## YOUR TASKS
- 1) Please reproduce the passage from the pet advice column starting with "The next diagnostic" and going on through "out various illnesses.".
- 2) In the pet advice column, why do the writers assume the 13-year-old dachshund has chronic rather than acute kidney failure?

## SELECTED PASSAGE
####

Winston-Salem, North Carolina

Dear Mr. Phibbs,

AThis sounds like a difficult one. Our first diagnostic step would be to determine whether your dog is castrated or an intact male. Sometimes dogs that are rescued (was yours?) are claimed to be neutered yet have “retained” testicles —testicles inside the abdomen. And the influence of testosterone can make dogs with testicles “mark” their territory with a small squirt of urine. You might ask your veterinarian to request the appropriate tests to check for this.

The next diagnostic step would be to watch your dog urinate, perhaps videoing a few typical “events” to show the veterinarian. His behavior while urinating might suggest the source of the problem. For instance, abnormal posturing, or straining, or a poor stream of urine all mean something different, even if blood and urine screenings have ruled out various illnesses.

In all, we are thinking along the same lines as you, going through the various possibilities. Is this problem behavioral in origin (“There’s a dog outside, and I’ve got to let him know this is my territory!”) or medical (perhaps a urinary tract issue that needs imaging with an ultrasound to be identified correctly)? If your veterinarian is unable to pin down the source of the problem, you may wish to ask for a referral to a specialist in internal medicine. Your vet may know of one, or you can search on the ACVIM.org site. These veterinarians have special training and equipment needed to diagnose and treat difficult medial conditions like the one you describe.

Best of luck. The more devoted owners like you, the better off we all are.

Cure for kidney failure?

QMy mini-mixed dachshund just turned 13 and has been diagnosed with kidney disease. Is there a medication that can be given to cure it? He is still eating rather well, but there are days he won’t touch his food. He has not vomited in the last six days, which I take as a rather good sign that he isn’t as ill as he might get in the future.

Wilma Smith

Jacksonville, FL

Dear Ms. Smith,

AIf kidney failure turns out to be acute, resulting from a clearly identified problem like an infection or the ingestion of a toxic substance such as antifreeze, it can sometimes be resolved completely, that is, cured, with the right treatment. But that tends to happen in younger dogs. Because your dog is 13, we assume he has chronic kidney failure. That’s the kind most older dogs get. And in just about all cases, a cure for chronic kidney failure remains elusive.

####

## RECORD EXTRACTS
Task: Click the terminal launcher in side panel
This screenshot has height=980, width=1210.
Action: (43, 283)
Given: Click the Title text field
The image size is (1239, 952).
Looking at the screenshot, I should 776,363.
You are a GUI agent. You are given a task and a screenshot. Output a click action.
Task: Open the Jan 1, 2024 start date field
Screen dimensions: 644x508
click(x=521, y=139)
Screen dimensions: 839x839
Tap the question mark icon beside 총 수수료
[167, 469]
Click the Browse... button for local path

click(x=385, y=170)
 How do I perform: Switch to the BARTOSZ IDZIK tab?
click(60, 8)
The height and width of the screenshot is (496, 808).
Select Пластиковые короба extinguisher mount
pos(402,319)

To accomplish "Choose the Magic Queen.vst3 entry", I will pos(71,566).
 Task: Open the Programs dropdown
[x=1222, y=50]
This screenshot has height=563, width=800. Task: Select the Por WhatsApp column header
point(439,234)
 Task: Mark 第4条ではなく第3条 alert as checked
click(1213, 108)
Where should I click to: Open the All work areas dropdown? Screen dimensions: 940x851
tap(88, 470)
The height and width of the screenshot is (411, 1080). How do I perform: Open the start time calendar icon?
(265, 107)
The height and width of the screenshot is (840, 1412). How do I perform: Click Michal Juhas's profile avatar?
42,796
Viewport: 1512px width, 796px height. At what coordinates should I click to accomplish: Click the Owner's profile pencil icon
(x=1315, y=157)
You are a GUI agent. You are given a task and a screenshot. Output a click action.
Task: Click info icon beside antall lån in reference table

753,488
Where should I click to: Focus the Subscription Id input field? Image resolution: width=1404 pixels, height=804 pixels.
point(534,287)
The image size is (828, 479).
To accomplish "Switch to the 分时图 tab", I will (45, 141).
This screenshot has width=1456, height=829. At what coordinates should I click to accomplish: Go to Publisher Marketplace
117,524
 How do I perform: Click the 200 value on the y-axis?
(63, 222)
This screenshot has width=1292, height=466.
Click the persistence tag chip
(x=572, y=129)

####

## EXERCISE RESPONSES
- 1)
The next diagnostic step would be to watch your dog urinate, perhaps videoing a few typical “events” to show the veterinarian. His behavior while urinating might suggest the source of the problem. For instance, abnormal posturing, or straining, or a poor stream of urine all mean something different, even if blood and urine screenings have ruled out various illnesses.

- 2) The dog is 13, and chronic kidney failure is the kind most older dogs get. Acute kidney failure from a clear cause such as an infection or a toxic substance tends to happen in younger dogs.